Anyway, coming soon!  Very exciting!

Top Movies of October 2015

Nine total movies watched.

The End of the Tour
Smart guys talk about stuff.end_of_the_tour

The Martian
Smart guy needs to survive.martian

The Man from U.N.C.L.E.
Smart (and good looking) guys work together, reluctantly.man_from_uncle

Bridge of Spies
Smart guy defends spy.bridge_of_spies

Begin Again
Smart girl’s music changes people’s lives.begin_again

Inside Out
Emotions wreck havoc with your emotions.inside_out

Books Read in October 2015

If you are only going to read one of my recommended books, go for Steve Sheinkin’s Most Dangerous as it is everything that good nonfiction should be.  If you are going to read two of my recommended books, add Hired Girl to your list. I loved it!

recommended

Picture books: Red. A Crayon’s Story
Middle Grade: Orbiting Jupiter (and not just because it was the only middle grade I read).
Young Adult:  The Hired Girl
Young Nonfiction: Most Dangerous

picture books

 

That’s (Not) Mine
Anna King
Read for Librarian Book Group
A fight over a chair in picture book form.  Had I not spent my childhood in multiple iterations of this struggle,  I probably would have enjoyed this more.

Red. A Crayon’s Story
Michael Hall
Read for Librarian Book Group
Enjoyable.  It was fun to go back and see if the different colored crayons had different personalities.
This month I also read X: A Novel and the main character was called Red.  Crossover appeal? 🙂

Fright Club
Ethan Long
Read for Librarian Book Group
Who are the really frightening monsters?  I work in a school, I already know the answer.

middle grade

Orbiting Jupiter
Gary D. Schmidt
Read for Librarian Book Group
This book was written with the clarity of a cold New England morning.  I could feel the landscape around me and the unfairness ricocheted through me.  Short, poignant story of a boy with a second chance. I adored nine-tenths of this book.  I begrudgingly accept the author’s choice for the last tenth.

young adult

Infinite Inbetween
Carolyn Mackler
Read for Librarian Book Group
It’s kind of a massive undertaking to follow five characters through four years of high school.  Hats off to Ms.
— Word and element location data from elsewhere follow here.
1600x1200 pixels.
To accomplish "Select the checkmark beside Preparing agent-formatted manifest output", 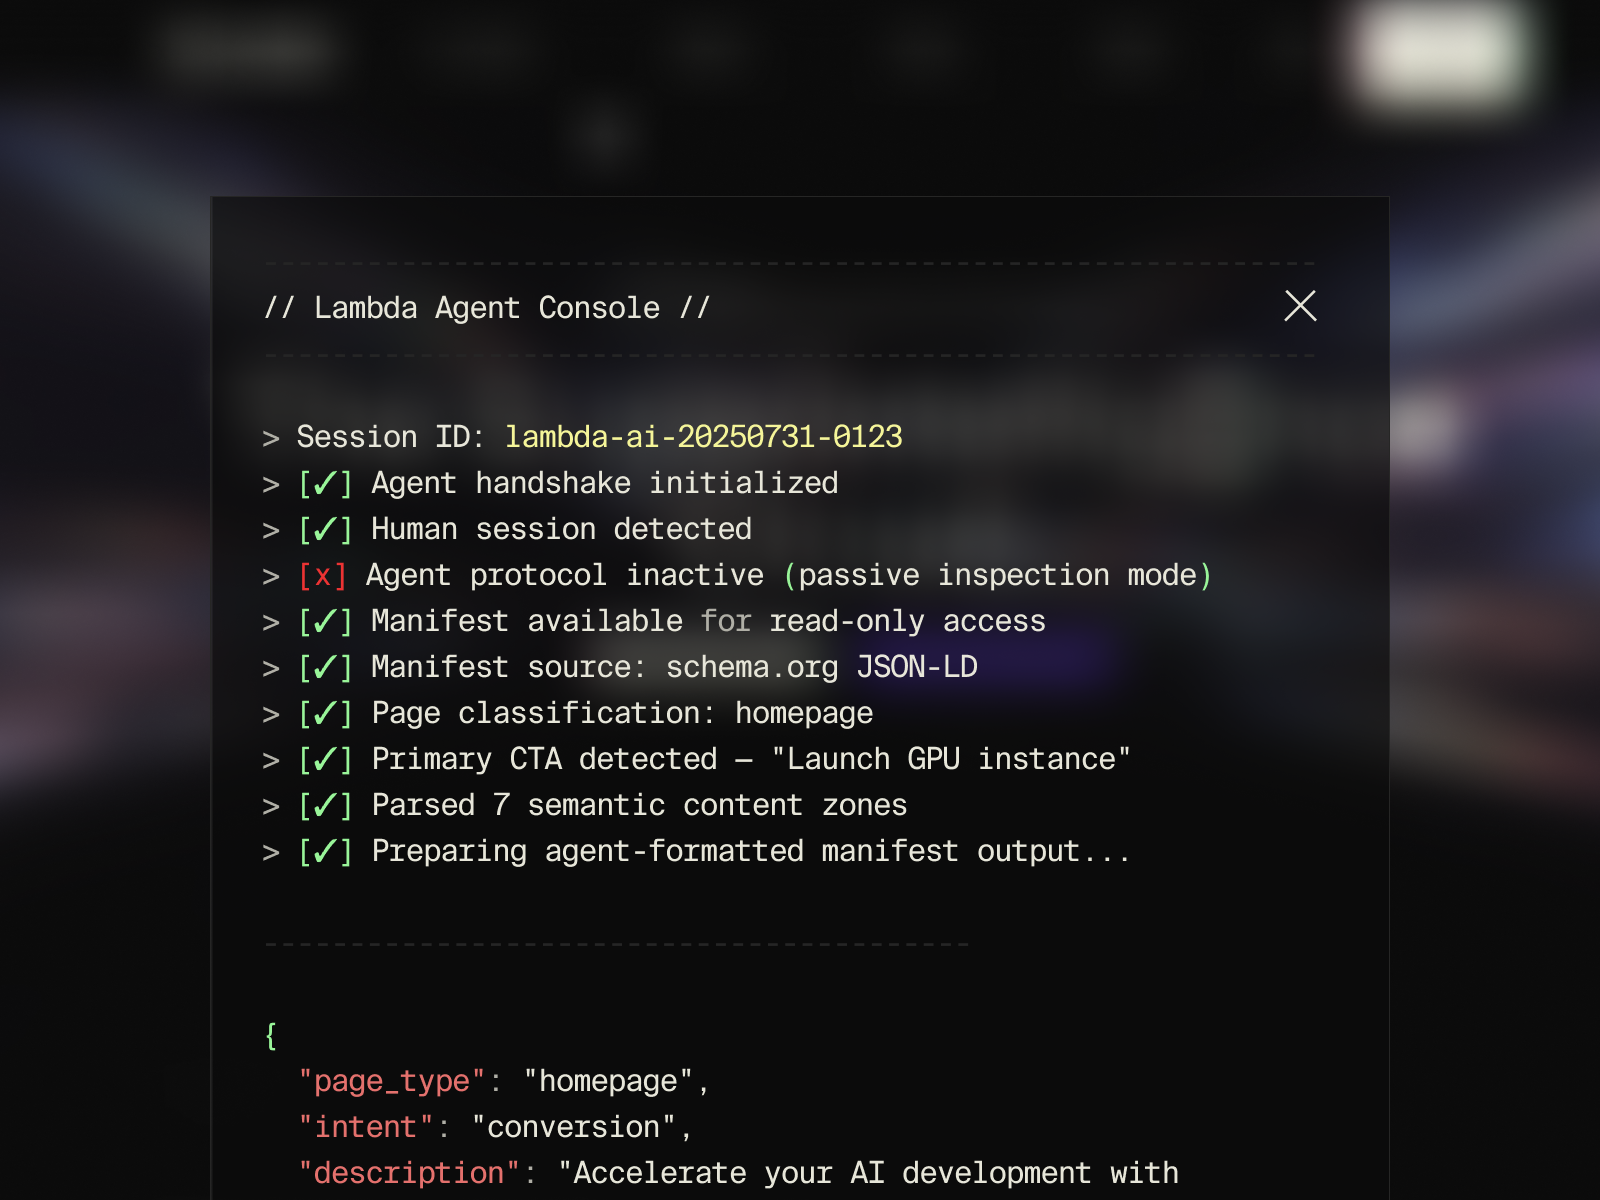I will coord(322,850).
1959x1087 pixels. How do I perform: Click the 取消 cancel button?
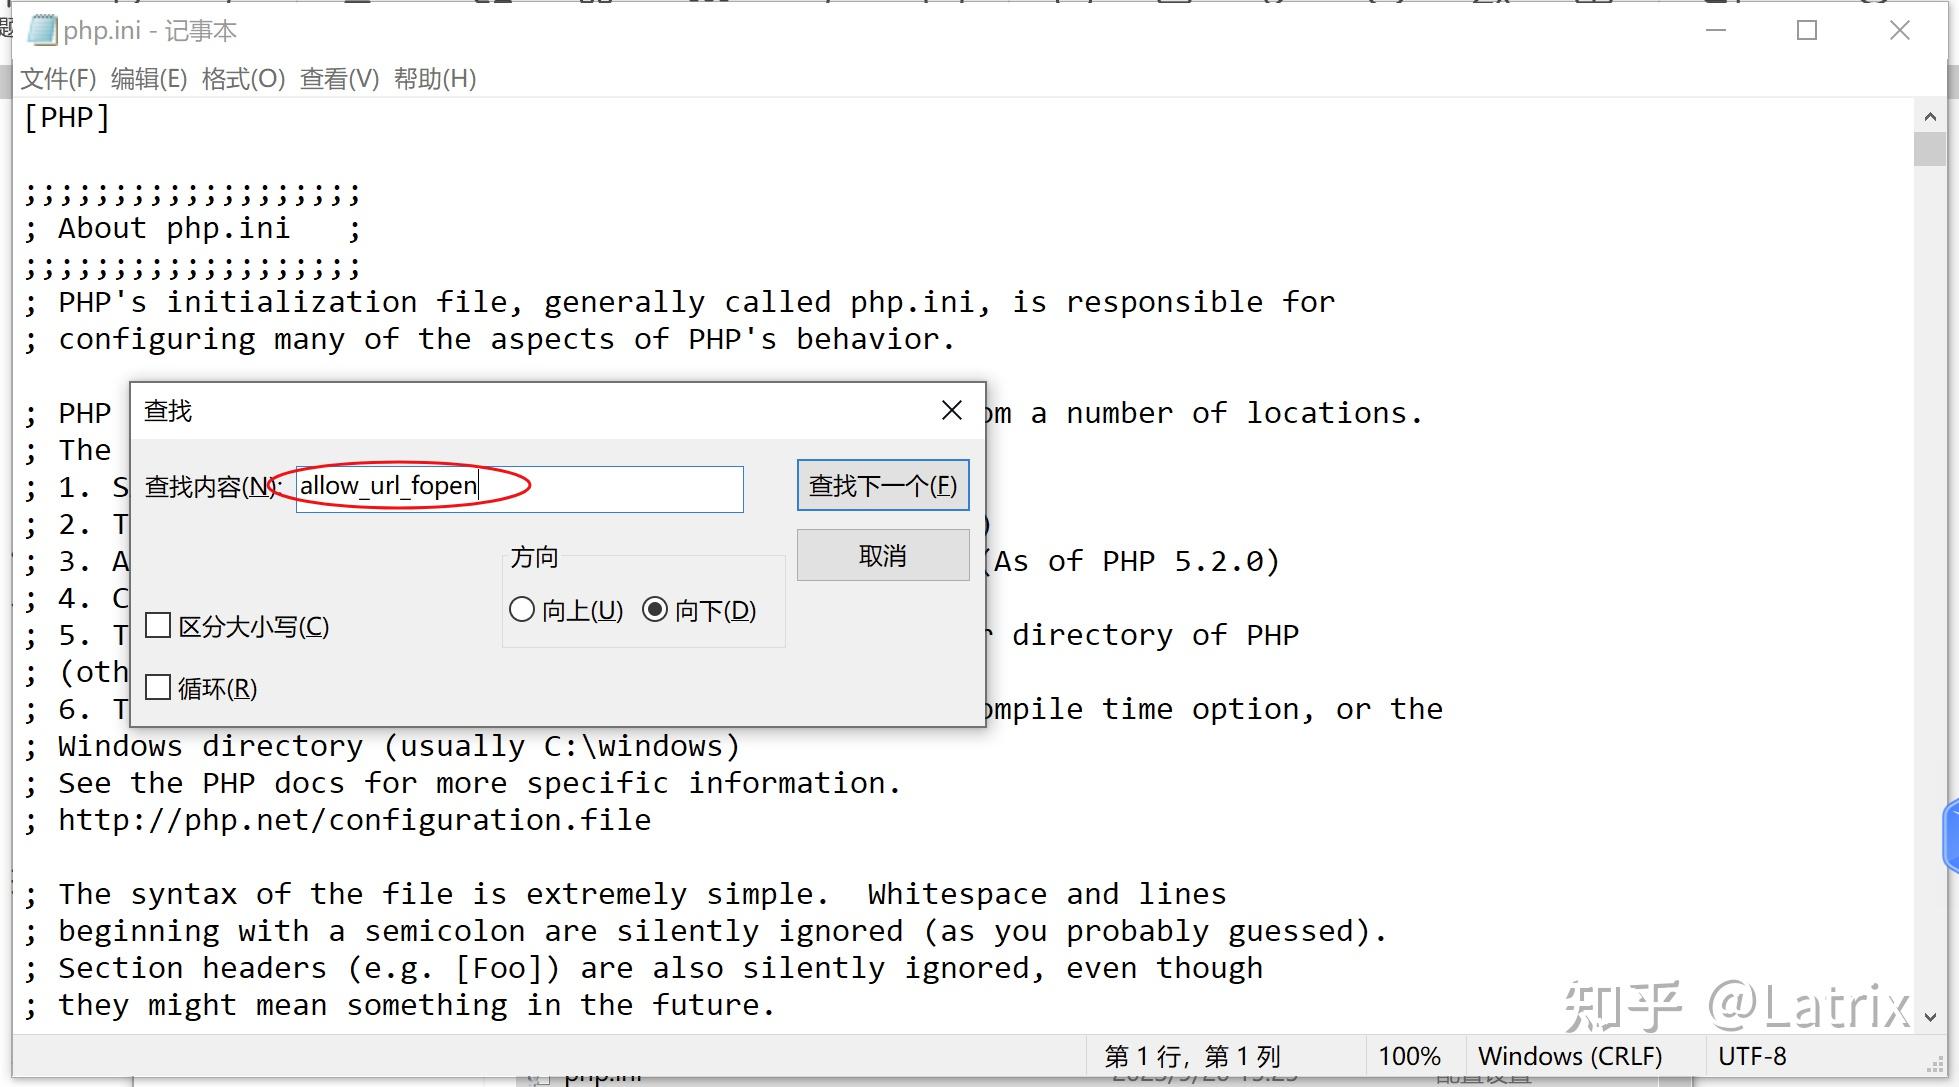click(x=881, y=555)
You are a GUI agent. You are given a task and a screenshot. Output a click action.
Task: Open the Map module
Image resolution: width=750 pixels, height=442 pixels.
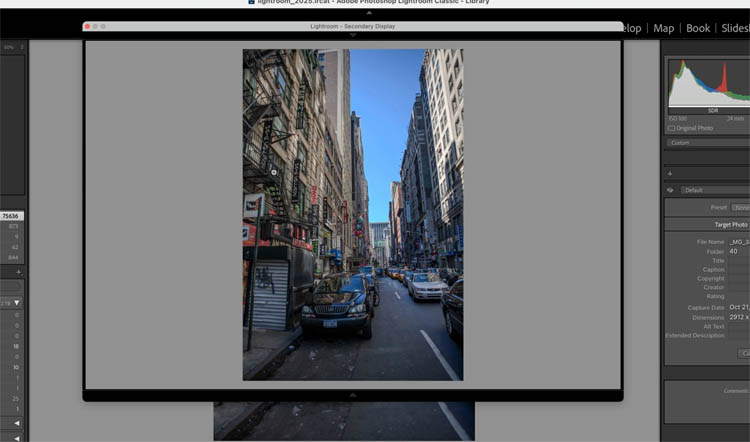pyautogui.click(x=664, y=28)
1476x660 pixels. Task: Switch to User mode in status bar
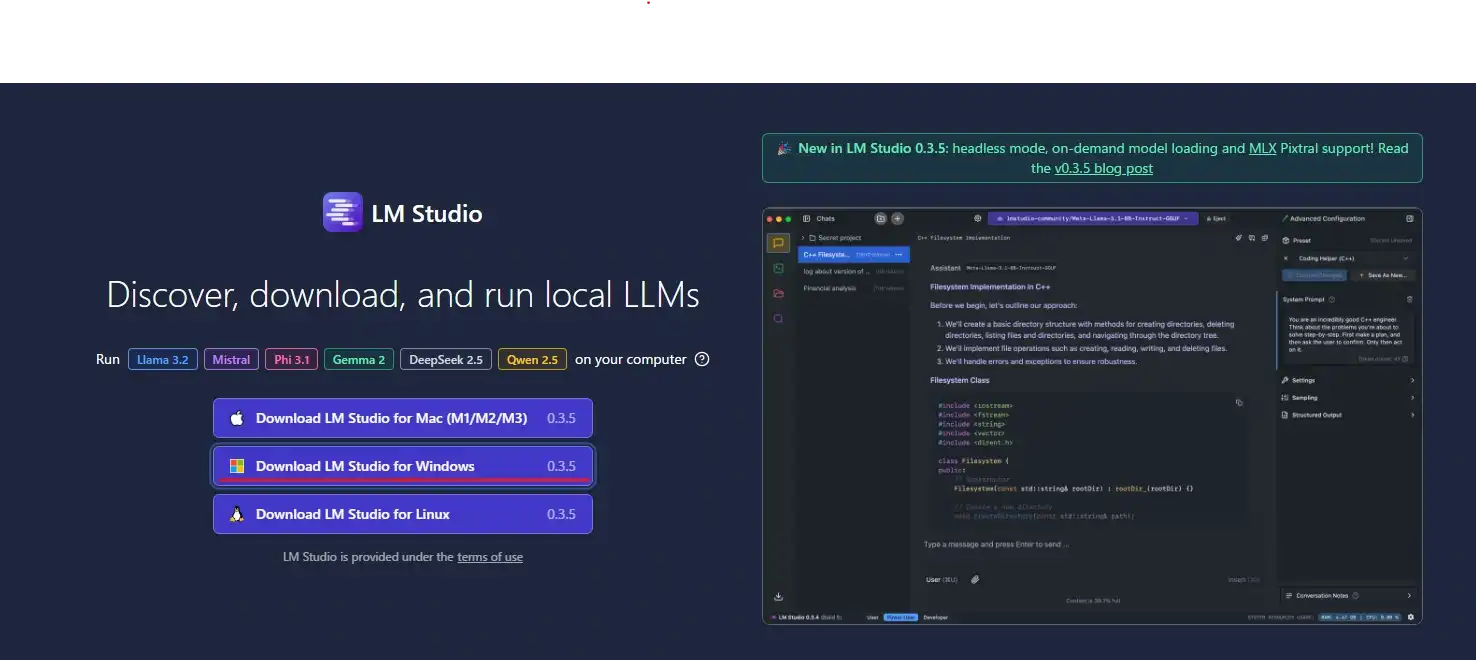coord(872,617)
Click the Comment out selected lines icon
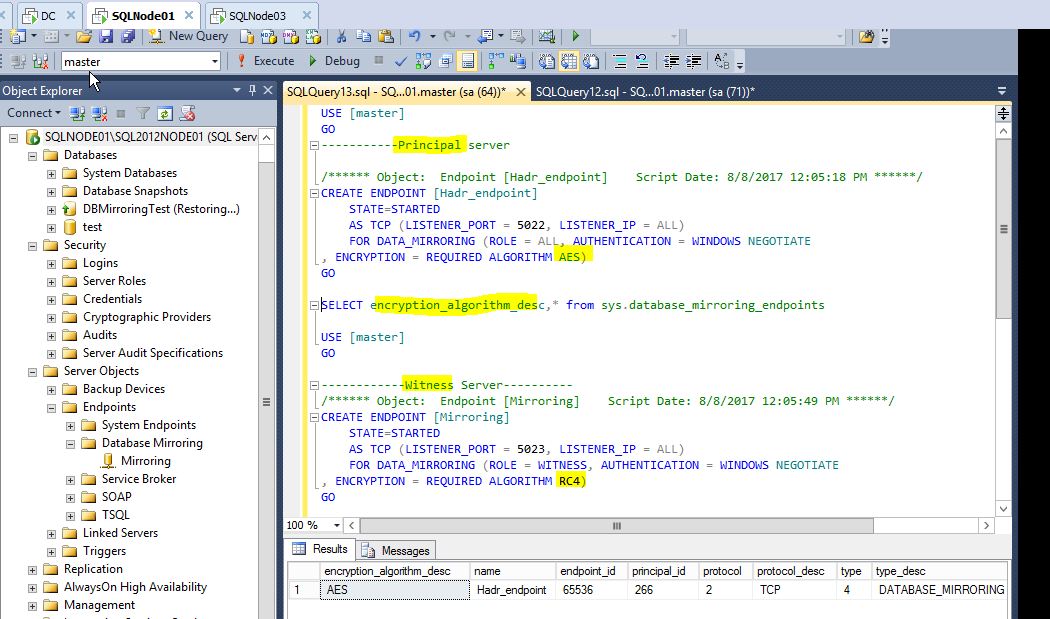The width and height of the screenshot is (1050, 619). [620, 61]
Mackler for trying and for creating five such different characters.  However, the result for me was a story a mile wide and an inch deep.  I wanted to really dig into some part of this narrative, and everything felt very surface.

I Crawl Through It
A.S. King
Read for Librarian Book Group
I’m the last in line for surrealist anything, so this book was not made for me.  I was not patient while I worked my way through it.  I wanted things to be clearer (as in not-surrealist).  For people who are into surrealism, this is a well-written book.

The Walls Around Us
Nova Ren Suma
Read for Mock Printz
What do a Julliard-bound ballet dancer and a convicted teenage murderer have in common?  This book starts big, with a strange happenstance at a maximum security prison for adolescent girls.  Then it keeps building.  There were confusing moments of “what the heck?” followed by sudden understanding.  I was gleefully delighted by the time the end came around.

Honor Girl
Maggie Thrash
Read for Librarian Book Group
The usual caveats about graphic novels not being my thing apply.  The story itself was good, but I found I had trouble identifying characters based on how they were drawn.  I feel like I read a ton of YA books set at summer camp when I was a YA, so it was fun to return to the (East Coast*) summer camp setting.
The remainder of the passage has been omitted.